Maybe this is the reason why all "rbd map" attempts are failing?..

>
> >
> > We've done some brief analysis of the kernel side.
> >
> > Kernelside call stack:
> > sysfs_write [/sys/bus/rbd/add_single_major]
> > add_single_major_store
> > do_rbd_add
> > rbd_add_acquire_lock
> > rbd_acquire_lock
> > rbd_try_acquire_lock <- EBLOCKLISTED comes from there for 2nd and
> > further attempts
> >
> > Most probably the place at which it was interrupted by a signal:
> > static int rbd_add_acquire_lock(struct rbd_device *rbd_dev)
> > {
> > ...
> >
> >         rbd_assert(!rbd_is_lock_owner(rbd_dev));
> >         queue_delayed_work(rbd_dev->task_wq, &rbd_dev->lock_dwork, 0);
> >         ret = wait_for_completion_killable_timeout(&rbd_dev->acquire_wait,
> >         ceph_timeout_jiffies(rbd_dev->opts->lock_timeout)); <=== signal arrives
> >
> > As far as I understand, we had been receiving the EBLOCKLISTED errno
> > because ceph_monc_blocklist_add()
> > sent the "osd blocklist add" command to the ceph monitor successfully.
>
> RBD doesn't use ceph_monc_blocklist_add() to blocklist itself.  It's
> there to blocklist some _other_ RBD client that happens to be holding
> the lock and isn't responding to this RBD client's requests to release
> it.

Got it. Thanks for clarifying this.

>
> > We had removed the client from blocklist [2].
>
> This is very dangerous and generally shouldn't ever be done.
> Blocklisting is Ceph's term for fencing.  Manually lifting the fence
> without fully understanding what is going on in the system is a fast
> ticket to data corruption.
>
> I see that [2] does say "Doing this may put data integrity at risk" but
> not nearly as strong as it should.  Also, it's for CephFS, not RBD.
>
> > But we still weren't able to perform the rbd map. It looks like some
> > extra state is saved on the kernel client side and blocks us.
>
> By default, all RBD mappings on the node share the same "RBD client"
> instance.  Once it's blocklisted, all existing mappings mappings are
> affected.  Unfortunately, new mappings don't check for that and just
> attempt to reuse that instance as usual.
>
> This sharing can be disabled by passing "-o noshare" to "rbd map" but
> I would recommend cleaning up existing mappings instead.

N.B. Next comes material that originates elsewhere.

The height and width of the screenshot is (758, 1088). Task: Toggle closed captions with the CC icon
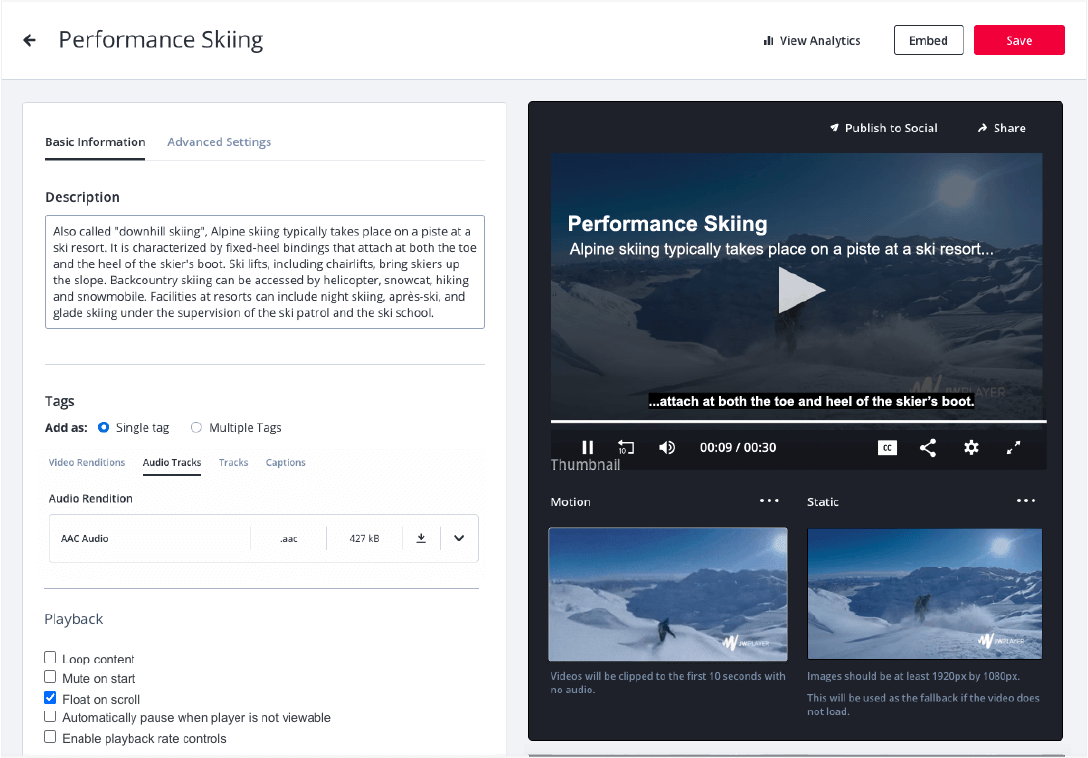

So, we need to execute (on a client node):
$ rbd showmapped
and then
$ rbd unmap ...
for each mapping, correct?

>
> Thanks,
>
>                 Ilya
>
> >
> > What do you think about it?
> >
> > Links:
> > [1] https://github.com/lxc/lxd/pull/11213
> > [2] https://docs.ceph.com/en/quincy/cephfs/eviction/#advanced-un-blocklisting-a-client
> >
> > Kind regards,
> > Alex